Back to “What if we could?” She said, “What if everyone in this room hired one person when they got back to their business?” It’s about personal responsibility and accountability and the belief that the show goes on (according to me) and again, I think she is right. That would put 100 people to work and the family, community, and economic impact of that does matter. There is a ripple effect. However, is it significant? Well, there are millions of female and minority-owned businesses and if everyone hired one person we would put millions of people back to work. Yes, it is significant.

· 10.5 million businesses are owned by women in the United States*
· Women-owned businesses employ approximately 27 million people
· Women own 48% of all businesses in the United States
· Women business owners contribute more than $3.6 trillion to the marketplace each year
· Women account for more than 70% of consumer spending
· 55% of women provide half or more of their household’s income, yet 48 million women — that is 80% of all women in the workforce — earn less than $25,000 a year**

*” Stepping out of Line” and **Facts from “The National Foundation for Women Business Owners”

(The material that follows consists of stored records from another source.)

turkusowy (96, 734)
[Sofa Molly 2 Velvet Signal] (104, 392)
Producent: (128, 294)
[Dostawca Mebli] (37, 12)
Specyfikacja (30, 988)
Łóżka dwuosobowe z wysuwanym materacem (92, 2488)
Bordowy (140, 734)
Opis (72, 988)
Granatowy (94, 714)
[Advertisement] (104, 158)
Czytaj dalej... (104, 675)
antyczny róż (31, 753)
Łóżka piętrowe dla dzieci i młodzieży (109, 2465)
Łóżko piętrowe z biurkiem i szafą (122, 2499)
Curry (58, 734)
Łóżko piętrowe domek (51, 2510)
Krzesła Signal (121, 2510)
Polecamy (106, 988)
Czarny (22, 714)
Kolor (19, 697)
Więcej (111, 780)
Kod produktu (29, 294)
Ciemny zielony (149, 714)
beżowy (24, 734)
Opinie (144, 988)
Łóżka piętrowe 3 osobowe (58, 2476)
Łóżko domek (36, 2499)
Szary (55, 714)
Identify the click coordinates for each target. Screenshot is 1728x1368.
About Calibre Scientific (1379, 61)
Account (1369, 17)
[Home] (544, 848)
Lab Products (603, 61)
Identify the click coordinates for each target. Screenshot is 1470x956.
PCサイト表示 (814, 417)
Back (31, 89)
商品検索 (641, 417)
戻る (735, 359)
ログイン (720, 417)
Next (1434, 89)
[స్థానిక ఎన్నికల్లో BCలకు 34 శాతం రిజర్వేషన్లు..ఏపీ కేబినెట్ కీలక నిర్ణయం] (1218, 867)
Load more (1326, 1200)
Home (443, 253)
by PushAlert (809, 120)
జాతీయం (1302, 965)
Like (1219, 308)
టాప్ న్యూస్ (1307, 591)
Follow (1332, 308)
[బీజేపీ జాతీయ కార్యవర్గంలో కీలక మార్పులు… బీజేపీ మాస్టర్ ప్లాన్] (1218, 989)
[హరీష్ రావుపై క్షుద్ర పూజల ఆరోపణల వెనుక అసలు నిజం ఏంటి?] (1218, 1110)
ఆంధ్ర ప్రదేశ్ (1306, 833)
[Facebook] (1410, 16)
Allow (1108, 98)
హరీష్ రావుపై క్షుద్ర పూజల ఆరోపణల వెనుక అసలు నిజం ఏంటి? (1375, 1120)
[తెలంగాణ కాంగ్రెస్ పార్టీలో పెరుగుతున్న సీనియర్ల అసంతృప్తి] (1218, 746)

What if every corporation or business regardless of the gender of the owner (who cares!) added one employee this month or next month? Why wait for our government to get it right? Why not do what we do and get down to business. Every woman that I met this past week was a woman that meant business. And, many of these women run multi-million dollar businesses.

One of my favorite comments of the day was from one of the few men in attendance. An executive from Office Depot (a sponsor of Count Me In and the wonderful folks at Office Depot are the topic of my next Blog) had supported, attended and listened to the comments from women for 3 days. And, he said, “If the women in this room are representative of other businesses run by women then I feel comfortable in saying we’re good. The U.S. is good.” Everyone applauded because he is right. We are good. We are an amazing country with people that have a can-do attitude. Turn off CNN (Constant Negative News) before you spiral into depression and think about what you can do to chip in.

I am proud that Mindspot Inc, is a state of Florida certified Female/Minority-owned business enterprise and I am proud to belong to Count Me In, an outstanding organization that helps women build their lives and their business.